--- DATASET RECORDS ---
..........
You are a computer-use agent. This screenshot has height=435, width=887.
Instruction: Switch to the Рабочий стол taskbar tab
..........
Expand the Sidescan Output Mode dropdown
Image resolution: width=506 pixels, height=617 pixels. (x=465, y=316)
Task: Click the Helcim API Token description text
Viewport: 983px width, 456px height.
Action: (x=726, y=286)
..........
--- EXERCISE PROMPT ---
Give back exactly the lines above starting at the line where "You are a computer-use" appears and ending at the line where "Instruction: Switch to" appears, both included, with no other lines.

--- SOLUTION TO THIS PROBLEM ---
You are a computer-use agent. This screenshot has height=435, width=887.
Instruction: Switch to the Рабочий стол taskbar tab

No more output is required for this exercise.